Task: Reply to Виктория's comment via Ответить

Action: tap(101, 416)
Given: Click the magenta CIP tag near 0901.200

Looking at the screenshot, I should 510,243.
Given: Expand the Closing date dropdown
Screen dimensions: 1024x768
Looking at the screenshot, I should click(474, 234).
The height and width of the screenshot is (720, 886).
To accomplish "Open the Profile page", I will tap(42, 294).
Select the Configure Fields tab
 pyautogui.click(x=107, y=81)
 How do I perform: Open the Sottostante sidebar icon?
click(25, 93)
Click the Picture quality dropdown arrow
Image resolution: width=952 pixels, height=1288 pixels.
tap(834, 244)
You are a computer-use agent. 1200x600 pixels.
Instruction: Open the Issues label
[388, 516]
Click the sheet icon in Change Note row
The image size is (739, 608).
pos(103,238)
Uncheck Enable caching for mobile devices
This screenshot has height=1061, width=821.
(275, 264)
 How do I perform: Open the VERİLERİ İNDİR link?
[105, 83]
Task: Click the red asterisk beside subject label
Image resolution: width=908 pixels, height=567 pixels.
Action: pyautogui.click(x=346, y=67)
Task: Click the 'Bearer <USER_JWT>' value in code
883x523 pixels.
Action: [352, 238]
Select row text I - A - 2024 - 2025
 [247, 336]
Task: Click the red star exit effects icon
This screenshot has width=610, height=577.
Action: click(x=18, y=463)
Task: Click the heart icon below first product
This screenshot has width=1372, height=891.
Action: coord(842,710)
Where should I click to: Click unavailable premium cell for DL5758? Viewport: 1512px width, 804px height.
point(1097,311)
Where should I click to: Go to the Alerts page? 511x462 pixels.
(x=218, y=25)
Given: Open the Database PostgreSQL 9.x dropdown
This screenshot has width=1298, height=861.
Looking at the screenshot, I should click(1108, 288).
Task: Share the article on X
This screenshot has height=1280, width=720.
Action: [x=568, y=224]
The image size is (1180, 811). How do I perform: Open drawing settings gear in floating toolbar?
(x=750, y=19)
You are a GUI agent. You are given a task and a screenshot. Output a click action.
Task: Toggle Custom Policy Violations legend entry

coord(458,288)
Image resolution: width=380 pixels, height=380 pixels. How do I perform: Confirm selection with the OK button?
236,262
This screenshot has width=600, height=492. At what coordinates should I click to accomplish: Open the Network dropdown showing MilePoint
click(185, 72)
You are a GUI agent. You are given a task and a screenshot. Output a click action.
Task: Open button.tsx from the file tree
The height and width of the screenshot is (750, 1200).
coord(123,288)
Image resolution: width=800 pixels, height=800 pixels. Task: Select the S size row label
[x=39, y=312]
***
**What to work on**:
An exact written copy of every entry is the required answer.

**Response to the exercise**:
Task: Reply to Виктория's comment via Ответить

Action: tap(101, 416)
Given: Click the magenta CIP tag near 0901.200

Looking at the screenshot, I should 510,243.
Given: Expand the Closing date dropdown
Screen dimensions: 1024x768
Looking at the screenshot, I should click(474, 234).
The height and width of the screenshot is (720, 886).
To accomplish "Open the Profile page", I will tap(42, 294).
Select the Configure Fields tab
 pyautogui.click(x=107, y=81)
 How do I perform: Open the Sottostante sidebar icon?
click(25, 93)
Click the Picture quality dropdown arrow
Image resolution: width=952 pixels, height=1288 pixels.
tap(834, 244)
You are a computer-use agent. 1200x600 pixels.
Instruction: Open the Issues label
[388, 516]
Click the sheet icon in Change Note row
The image size is (739, 608).
pos(103,238)
Uncheck Enable caching for mobile devices
This screenshot has height=1061, width=821.
(275, 264)
 How do I perform: Open the VERİLERİ İNDİR link?
[105, 83]
Task: Click the red asterisk beside subject label
Image resolution: width=908 pixels, height=567 pixels.
Action: pyautogui.click(x=346, y=67)
Task: Click the 'Bearer <USER_JWT>' value in code
883x523 pixels.
Action: [352, 238]
Select row text I - A - 2024 - 2025
 [247, 336]
Task: Click the red star exit effects icon
This screenshot has width=610, height=577.
Action: click(x=18, y=463)
Task: Click the heart icon below first product
This screenshot has width=1372, height=891.
Action: coord(842,710)
Where should I click to: Click unavailable premium cell for DL5758? Viewport: 1512px width, 804px height.
point(1097,311)
Where should I click to: Go to the Alerts page? 511x462 pixels.
(x=218, y=25)
Given: Open the Database PostgreSQL 9.x dropdown
This screenshot has width=1298, height=861.
Looking at the screenshot, I should click(1108, 288).
Task: Share the article on X
This screenshot has height=1280, width=720.
Action: [x=568, y=224]
The image size is (1180, 811). How do I perform: Open drawing settings gear in floating toolbar?
(x=750, y=19)
You are a GUI agent. You are given a task and a screenshot. Output a click action.
Task: Toggle Custom Policy Violations legend entry

coord(458,288)
Image resolution: width=380 pixels, height=380 pixels. How do I perform: Confirm selection with the OK button?
236,262
This screenshot has width=600, height=492. At what coordinates should I click to accomplish: Open the Network dropdown showing MilePoint
click(185, 72)
You are a GUI agent. You are given a task and a screenshot. Output a click action.
Task: Open button.tsx from the file tree
The height and width of the screenshot is (750, 1200).
coord(123,288)
Image resolution: width=800 pixels, height=800 pixels. Task: Select the S size row label
[x=39, y=312]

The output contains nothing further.